#### [Your assignment]
Exactly those lines that run from the one containing "You are a computer-use agent. Image" through the last line of the entries below should be printed, and no others.

#### [Supplied material]
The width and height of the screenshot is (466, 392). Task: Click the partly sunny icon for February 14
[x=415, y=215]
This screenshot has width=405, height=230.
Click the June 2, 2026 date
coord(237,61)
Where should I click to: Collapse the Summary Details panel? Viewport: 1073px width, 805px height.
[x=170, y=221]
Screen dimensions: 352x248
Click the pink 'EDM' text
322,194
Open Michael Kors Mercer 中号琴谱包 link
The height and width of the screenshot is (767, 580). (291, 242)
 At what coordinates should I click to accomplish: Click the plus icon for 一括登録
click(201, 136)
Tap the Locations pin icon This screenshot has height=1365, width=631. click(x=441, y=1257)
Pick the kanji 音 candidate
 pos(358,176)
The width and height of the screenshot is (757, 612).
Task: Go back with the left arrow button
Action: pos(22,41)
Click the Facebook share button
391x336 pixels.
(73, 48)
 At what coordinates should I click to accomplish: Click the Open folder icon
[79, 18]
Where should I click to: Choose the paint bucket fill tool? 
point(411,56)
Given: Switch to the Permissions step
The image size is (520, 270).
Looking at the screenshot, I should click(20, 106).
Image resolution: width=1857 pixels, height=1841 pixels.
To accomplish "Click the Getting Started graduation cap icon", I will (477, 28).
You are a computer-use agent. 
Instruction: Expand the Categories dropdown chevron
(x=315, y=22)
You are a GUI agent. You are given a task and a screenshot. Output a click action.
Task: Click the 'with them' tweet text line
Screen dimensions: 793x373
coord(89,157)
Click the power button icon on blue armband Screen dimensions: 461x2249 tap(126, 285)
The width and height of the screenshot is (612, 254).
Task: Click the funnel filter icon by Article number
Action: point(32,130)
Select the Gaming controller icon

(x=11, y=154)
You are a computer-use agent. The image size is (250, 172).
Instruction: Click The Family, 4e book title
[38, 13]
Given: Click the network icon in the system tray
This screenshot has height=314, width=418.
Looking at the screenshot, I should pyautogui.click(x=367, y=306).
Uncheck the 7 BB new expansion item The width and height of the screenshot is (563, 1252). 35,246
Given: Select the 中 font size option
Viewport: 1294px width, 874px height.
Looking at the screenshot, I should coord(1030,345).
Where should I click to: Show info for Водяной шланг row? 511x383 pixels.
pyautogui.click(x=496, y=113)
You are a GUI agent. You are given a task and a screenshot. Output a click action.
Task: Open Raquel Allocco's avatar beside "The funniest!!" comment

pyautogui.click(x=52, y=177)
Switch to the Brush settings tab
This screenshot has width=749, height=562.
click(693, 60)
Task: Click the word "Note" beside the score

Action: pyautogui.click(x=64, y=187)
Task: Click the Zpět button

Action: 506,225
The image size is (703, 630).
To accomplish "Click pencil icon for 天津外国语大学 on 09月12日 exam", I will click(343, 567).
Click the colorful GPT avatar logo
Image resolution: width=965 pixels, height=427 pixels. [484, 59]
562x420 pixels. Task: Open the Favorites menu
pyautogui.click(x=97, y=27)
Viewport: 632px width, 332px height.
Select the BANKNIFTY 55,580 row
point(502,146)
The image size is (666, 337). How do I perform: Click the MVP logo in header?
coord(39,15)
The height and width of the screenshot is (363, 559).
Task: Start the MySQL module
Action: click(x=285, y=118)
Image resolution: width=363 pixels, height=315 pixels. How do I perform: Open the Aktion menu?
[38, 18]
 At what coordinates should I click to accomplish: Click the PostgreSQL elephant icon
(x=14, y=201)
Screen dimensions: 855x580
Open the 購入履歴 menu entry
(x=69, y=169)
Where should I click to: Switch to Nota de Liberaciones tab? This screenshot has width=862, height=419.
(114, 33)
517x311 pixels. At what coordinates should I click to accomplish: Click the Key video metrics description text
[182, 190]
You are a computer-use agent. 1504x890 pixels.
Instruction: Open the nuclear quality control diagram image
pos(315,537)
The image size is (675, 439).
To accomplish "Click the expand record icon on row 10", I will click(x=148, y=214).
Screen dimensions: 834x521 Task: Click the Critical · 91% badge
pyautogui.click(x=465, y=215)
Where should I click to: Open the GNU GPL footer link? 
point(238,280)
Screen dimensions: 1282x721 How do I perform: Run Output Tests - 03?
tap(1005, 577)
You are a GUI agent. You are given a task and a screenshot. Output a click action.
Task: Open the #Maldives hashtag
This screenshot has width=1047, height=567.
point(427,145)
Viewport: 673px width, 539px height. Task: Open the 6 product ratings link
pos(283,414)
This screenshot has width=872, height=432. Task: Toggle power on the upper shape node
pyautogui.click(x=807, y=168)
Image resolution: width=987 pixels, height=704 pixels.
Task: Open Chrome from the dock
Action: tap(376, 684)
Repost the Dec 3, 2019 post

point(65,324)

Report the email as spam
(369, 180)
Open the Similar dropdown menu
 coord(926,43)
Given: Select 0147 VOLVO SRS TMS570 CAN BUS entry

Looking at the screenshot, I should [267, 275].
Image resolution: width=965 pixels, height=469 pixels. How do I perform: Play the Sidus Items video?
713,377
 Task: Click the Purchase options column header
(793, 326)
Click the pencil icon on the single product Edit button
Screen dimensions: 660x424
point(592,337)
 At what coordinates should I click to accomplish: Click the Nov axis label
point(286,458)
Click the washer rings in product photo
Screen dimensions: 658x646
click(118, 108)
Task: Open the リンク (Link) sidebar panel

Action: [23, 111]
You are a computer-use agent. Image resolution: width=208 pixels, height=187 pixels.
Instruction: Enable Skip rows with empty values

#### [Response to this task]
You are a computer-use agent. Image resolution: width=208 pixels, height=187 pixels.
Instruction: Enable Skip rows with empty values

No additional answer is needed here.